*Task description*
Check each line of the data below for the word "computer", then extract the ones that have it.
BEGIN
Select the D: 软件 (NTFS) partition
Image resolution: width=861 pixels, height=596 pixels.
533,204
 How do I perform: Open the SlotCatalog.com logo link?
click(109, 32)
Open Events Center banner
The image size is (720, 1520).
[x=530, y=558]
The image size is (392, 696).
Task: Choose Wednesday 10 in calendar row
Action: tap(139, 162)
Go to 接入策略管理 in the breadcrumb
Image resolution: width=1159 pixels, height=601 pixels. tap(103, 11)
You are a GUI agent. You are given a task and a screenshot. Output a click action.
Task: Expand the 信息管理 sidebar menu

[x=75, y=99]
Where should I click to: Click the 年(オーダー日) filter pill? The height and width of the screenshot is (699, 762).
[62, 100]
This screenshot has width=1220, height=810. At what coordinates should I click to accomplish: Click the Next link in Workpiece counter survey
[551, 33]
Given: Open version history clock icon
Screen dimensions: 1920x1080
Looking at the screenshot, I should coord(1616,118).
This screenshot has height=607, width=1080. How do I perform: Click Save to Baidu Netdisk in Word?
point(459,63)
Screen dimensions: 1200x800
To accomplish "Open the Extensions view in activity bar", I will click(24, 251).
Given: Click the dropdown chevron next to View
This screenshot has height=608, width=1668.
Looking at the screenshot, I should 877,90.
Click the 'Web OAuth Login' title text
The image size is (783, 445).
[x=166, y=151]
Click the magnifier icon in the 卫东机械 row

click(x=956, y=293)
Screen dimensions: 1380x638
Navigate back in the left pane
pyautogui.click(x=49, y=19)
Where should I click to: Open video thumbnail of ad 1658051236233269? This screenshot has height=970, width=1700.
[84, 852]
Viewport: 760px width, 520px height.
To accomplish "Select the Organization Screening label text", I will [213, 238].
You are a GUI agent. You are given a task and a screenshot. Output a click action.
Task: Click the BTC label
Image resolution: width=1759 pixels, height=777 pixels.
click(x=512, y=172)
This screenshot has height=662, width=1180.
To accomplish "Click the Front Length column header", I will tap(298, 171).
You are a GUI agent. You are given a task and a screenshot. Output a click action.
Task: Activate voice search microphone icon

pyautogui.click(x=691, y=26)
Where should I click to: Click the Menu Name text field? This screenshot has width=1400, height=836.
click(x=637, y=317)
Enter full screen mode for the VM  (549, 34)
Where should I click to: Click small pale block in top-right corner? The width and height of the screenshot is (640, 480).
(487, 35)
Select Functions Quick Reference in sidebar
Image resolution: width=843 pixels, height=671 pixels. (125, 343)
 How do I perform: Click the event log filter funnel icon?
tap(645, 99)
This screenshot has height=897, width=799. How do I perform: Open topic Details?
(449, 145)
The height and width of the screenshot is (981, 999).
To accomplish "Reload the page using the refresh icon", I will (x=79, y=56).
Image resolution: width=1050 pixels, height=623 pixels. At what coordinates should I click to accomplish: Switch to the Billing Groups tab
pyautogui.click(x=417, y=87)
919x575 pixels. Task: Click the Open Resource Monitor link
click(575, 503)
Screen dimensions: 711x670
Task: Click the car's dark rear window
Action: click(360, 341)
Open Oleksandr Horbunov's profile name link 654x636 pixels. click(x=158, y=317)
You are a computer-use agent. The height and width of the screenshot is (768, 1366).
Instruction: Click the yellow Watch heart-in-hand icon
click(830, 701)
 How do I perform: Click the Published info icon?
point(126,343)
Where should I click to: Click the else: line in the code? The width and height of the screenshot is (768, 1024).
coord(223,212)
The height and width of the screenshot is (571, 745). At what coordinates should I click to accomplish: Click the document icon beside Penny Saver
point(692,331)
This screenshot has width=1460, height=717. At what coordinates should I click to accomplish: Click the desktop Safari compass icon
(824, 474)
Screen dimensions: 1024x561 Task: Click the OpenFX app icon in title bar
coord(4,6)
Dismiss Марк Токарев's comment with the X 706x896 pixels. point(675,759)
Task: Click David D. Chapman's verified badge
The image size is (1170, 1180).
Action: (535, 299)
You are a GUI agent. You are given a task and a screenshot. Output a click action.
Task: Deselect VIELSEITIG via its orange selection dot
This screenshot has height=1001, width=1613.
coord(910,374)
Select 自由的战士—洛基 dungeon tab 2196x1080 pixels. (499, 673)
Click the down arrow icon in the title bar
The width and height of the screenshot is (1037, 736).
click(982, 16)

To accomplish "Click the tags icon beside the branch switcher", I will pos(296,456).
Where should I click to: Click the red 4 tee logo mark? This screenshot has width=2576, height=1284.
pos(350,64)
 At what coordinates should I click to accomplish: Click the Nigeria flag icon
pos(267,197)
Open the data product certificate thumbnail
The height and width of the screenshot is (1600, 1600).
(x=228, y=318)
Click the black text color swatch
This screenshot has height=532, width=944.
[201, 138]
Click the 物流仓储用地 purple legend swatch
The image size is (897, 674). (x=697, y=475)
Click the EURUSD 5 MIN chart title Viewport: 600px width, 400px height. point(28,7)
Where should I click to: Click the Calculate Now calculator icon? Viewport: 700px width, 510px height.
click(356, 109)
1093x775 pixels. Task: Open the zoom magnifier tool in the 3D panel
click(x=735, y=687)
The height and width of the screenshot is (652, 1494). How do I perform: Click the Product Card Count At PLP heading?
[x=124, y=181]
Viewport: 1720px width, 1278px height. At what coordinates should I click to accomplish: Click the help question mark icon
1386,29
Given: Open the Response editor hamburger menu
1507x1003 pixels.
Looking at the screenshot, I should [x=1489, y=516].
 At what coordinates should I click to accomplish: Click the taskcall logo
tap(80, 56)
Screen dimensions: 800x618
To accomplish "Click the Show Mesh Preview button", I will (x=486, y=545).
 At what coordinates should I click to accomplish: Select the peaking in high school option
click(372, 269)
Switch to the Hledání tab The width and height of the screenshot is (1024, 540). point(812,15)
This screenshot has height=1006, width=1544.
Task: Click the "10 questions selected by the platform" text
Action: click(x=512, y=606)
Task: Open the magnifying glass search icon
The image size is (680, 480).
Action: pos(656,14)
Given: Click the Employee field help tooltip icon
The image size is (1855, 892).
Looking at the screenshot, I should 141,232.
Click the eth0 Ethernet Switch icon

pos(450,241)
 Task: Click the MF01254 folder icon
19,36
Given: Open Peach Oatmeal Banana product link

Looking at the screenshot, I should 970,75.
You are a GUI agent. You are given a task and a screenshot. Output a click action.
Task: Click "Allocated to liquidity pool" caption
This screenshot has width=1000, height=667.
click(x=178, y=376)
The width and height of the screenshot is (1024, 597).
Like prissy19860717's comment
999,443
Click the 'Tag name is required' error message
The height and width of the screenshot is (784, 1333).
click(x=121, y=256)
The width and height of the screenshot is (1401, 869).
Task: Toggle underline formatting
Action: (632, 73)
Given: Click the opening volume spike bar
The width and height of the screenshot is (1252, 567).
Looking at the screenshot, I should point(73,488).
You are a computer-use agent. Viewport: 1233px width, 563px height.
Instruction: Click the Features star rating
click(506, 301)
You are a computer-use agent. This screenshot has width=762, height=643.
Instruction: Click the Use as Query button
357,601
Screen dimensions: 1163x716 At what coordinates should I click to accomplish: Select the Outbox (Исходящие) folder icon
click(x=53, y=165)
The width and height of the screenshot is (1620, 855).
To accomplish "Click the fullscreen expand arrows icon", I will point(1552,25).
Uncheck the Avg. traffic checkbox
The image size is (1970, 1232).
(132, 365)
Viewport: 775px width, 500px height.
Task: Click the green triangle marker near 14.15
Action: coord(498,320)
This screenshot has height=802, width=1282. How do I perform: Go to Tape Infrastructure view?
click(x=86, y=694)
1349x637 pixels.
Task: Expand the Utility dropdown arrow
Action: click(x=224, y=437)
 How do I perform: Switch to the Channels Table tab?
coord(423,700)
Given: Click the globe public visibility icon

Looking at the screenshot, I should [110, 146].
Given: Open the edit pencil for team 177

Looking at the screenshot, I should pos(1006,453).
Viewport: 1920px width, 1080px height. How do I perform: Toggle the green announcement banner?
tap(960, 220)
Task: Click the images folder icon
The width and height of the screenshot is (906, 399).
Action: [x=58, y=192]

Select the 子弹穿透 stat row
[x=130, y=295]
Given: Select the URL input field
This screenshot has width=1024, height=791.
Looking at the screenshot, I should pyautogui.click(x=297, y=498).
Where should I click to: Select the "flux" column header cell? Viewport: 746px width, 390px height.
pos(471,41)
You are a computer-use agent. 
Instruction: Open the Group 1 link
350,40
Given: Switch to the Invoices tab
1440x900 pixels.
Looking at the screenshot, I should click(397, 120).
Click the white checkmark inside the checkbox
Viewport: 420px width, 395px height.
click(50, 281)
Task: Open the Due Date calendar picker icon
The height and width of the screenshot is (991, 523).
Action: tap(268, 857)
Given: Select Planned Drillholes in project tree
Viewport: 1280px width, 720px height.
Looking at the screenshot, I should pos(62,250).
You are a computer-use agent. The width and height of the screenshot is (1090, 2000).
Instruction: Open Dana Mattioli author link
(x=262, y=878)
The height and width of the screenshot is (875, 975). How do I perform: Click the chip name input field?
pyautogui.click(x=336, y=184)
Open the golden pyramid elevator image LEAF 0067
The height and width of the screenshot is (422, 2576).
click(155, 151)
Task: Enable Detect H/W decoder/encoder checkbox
END
*Answer*
You are a computer-use agent. The height and width of the screenshot is (768, 1366).
You are a computer-use agent. Viewport: 1233px width, 563px height.
You are a computer-use agent. This screenshot has width=762, height=643.
You are a computer-use agent. 
You are a computer-use agent. The width and height of the screenshot is (1090, 2000).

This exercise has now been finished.